The greenback began the week with a major offensive, even as parts of the US markets remain closed in observance of Columbus Day. Despite the bank holiday limiting trading activity, market participants are closely monitoring speeches from three Federal Reserve officials, particularly Governor Christopher Waller, known for his impactful market commentary.

Governor Waller's remarks are highly anticipated given their potential to influence monetary policy expectations. Recent US economic data have reinforced the market's conviction of an upcoming rate cut of 25 bp. The Producer Price Index for September showed a flat monthly reading of 0.0%, falling short of the anticipated 0.1% increase and down from August's 0.2% rise. Core PPI, excluding volatile food and energy prices, decelerated to 0.2% from 0.3% in the previous month.

Moreover, the preliminary University of Michigan Consumer Sentiment Index for October declined, signaling potential headwinds for consumer spending—a key driver of US economic growth:

These data points have solidified expectations, with the interest rate futures pricing in an 88% probability of a 25 basis point rate cut at the FOMC meeting on November 7. The remaining 12% anticipate no change, while the likelihood of a larger 50 bps cut has been effectively ruled out. 

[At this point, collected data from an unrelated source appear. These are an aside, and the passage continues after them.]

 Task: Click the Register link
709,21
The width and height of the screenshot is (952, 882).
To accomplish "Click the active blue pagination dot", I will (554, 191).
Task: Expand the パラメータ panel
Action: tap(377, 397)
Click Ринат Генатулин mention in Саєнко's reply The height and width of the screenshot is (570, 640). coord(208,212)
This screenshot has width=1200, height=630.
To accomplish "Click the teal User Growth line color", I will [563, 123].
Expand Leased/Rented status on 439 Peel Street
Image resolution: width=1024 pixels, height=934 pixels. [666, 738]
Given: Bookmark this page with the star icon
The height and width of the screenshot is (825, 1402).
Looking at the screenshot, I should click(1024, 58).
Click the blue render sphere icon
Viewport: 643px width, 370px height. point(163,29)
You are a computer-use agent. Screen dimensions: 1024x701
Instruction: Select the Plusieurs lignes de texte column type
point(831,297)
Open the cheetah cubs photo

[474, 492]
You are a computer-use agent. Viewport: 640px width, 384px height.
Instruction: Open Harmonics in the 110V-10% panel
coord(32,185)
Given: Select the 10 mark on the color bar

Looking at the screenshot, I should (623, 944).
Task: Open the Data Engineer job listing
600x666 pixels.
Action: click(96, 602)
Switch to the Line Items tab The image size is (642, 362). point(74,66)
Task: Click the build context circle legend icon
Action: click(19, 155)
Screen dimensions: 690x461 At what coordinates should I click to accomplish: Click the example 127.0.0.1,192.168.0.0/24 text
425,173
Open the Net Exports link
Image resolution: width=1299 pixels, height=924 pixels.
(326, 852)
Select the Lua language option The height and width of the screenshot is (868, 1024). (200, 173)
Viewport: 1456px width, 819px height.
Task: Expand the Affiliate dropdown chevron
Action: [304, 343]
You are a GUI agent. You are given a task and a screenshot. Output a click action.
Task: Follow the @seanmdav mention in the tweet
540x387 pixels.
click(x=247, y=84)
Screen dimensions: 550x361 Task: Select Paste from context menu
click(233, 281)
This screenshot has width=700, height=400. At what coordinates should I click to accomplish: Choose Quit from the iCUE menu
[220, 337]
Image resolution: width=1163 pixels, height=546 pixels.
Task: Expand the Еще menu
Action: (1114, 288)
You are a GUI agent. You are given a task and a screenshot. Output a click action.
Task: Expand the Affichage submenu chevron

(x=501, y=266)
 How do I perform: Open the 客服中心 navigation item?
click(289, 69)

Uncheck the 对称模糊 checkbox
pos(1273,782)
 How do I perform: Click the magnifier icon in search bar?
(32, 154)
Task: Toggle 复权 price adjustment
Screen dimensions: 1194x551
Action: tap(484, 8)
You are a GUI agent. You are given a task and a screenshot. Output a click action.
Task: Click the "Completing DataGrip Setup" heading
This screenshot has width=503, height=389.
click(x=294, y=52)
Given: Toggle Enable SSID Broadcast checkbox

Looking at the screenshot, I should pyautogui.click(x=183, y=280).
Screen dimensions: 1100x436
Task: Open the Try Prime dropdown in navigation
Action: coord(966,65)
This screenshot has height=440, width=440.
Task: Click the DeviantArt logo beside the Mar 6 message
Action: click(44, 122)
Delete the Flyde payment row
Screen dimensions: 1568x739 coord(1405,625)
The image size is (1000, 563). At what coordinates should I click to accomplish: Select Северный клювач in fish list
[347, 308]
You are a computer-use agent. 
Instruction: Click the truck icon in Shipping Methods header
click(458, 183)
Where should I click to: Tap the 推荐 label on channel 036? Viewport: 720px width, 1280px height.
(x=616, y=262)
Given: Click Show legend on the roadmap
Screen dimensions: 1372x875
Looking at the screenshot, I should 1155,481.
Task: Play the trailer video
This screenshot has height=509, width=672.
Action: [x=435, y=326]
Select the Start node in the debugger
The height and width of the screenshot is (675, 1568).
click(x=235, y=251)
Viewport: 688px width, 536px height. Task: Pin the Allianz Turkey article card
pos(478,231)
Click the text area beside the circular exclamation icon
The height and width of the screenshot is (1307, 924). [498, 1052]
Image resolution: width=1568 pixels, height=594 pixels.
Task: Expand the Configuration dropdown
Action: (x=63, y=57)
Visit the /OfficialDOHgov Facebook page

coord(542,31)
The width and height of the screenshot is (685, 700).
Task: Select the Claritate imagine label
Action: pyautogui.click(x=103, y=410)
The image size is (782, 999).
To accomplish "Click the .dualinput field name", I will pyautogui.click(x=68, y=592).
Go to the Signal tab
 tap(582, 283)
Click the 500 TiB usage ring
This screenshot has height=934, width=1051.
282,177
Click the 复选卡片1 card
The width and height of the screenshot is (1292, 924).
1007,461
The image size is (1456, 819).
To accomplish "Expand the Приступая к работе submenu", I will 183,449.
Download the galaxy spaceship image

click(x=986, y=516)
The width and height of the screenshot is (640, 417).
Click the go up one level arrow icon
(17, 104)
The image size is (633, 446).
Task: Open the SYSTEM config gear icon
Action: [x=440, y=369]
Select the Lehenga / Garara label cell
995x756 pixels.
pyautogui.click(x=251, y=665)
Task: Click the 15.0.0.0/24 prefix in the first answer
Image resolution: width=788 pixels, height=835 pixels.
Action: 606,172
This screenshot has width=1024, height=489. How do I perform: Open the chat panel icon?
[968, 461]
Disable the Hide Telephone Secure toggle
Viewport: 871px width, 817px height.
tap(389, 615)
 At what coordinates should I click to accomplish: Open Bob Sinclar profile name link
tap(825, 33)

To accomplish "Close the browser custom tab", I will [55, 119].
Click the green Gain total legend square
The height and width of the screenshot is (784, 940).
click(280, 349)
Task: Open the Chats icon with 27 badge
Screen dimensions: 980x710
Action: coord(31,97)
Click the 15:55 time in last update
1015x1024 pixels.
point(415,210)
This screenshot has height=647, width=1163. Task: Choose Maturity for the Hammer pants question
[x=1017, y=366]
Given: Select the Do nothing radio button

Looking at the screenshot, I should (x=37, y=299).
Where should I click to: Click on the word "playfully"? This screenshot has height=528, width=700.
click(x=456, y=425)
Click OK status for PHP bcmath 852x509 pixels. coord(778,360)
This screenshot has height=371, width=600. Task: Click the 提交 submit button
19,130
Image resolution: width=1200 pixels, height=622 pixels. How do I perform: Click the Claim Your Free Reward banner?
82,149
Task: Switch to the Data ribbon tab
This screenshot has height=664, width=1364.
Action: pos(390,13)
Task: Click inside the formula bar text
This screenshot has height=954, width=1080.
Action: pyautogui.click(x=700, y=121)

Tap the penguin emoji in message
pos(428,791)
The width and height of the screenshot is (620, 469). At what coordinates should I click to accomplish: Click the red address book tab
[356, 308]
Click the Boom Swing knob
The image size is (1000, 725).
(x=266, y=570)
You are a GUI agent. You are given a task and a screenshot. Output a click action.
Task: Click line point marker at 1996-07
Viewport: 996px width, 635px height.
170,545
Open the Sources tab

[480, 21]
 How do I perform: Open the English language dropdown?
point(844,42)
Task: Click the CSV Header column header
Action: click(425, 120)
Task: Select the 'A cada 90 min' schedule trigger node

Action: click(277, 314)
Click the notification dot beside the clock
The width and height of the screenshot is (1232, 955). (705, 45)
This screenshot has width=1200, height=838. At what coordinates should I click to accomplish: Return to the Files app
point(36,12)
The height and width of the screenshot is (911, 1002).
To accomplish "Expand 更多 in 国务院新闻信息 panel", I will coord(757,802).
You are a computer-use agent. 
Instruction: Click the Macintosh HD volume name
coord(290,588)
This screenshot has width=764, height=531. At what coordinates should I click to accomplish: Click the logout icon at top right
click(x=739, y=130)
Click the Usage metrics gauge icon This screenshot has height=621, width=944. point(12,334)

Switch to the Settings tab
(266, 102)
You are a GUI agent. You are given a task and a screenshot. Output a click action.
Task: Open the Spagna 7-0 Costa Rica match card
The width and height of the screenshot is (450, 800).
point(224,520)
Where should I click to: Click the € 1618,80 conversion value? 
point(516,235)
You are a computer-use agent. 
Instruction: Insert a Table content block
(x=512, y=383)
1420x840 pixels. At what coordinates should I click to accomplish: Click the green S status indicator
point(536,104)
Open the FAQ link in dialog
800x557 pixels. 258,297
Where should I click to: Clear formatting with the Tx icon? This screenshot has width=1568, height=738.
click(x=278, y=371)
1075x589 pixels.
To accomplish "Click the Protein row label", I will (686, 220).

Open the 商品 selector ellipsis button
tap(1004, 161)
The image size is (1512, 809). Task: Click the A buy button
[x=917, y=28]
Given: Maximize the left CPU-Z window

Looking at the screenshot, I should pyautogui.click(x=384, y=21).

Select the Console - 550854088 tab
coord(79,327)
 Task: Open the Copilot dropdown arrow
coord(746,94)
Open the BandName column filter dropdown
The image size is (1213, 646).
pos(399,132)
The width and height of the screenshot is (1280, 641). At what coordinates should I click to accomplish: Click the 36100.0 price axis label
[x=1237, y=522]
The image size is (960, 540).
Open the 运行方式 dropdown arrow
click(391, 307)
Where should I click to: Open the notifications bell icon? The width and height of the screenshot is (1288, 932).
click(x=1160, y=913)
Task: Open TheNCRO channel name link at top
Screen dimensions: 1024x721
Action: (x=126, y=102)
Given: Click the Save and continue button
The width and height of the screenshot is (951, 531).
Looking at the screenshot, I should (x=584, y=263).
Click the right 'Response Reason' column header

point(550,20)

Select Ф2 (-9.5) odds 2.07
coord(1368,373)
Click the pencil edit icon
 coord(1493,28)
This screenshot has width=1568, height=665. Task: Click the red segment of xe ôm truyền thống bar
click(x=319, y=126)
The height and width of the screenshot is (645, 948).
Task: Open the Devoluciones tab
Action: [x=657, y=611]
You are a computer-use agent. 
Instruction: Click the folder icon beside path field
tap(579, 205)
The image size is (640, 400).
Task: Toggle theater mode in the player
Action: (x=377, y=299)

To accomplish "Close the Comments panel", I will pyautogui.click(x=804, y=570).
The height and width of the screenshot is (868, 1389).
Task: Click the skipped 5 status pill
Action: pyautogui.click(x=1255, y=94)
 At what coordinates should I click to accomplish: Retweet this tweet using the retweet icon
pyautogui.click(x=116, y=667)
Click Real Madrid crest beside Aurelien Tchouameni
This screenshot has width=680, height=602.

The Euro is experiencing increased selling pressure as traders position themselves ahead of the ECB meeting scheduled for Thursday. The consensus among analysts now leans toward a 25 bps rate cut, which would mark the second consecutive reduction. Such a move is expected to weaken the Euro further due to decreased yield attractiveness, potentially leading to lower foreign capital inflows. 

September's Eurozone inflation figures bolster the case for additional monetary easing. Headline inflation declined to 1.8%, dipping below the ECB's 2.0% target for the first time in over three years. Coupled with a slowdown in economic activity across the bloc, the data suggest that the ECB may need to accelerate its easing cycle to stave off deflationary pressures and stimulate growth. 

The diverging monetary policy trajectories between the Federal Reserve and the ECB are likely to exert downward pressure on the EUR/USD currency pair. While the Fed appears poised to implement a measured rate cut, the ECB's potential for more aggressive easing could widen the interest rate differential. This scenario typically favors the currency with the higher yield—in this case, the USD:

The US Dollar Index (DXY), which measures the greenback against a basket of major currencies, broke above the 103.00 level. The absence of significant economic releases due to the holiday-shortened week means that upside is likely capped by the 103.50 level, where a bearish pullback is expected:

However, unexpected hawkish comments from Fed officials could lay a solid foundation for continuation of the upside trend with a potential target at the 104 level. Conversely, dovish signals may lead to a consolidation or slight retracement. 

The additional stimulus package announced by the Chinese government has not generated significant market movements. This muted response may reflect investor skepticism regarding the effectiveness of fiscal measures in reversing the economic slowdown in China. Global markets appear to be in a holding pattern, awaiting concrete signs of improvement in Chinese economic data before adjusting risk exposures.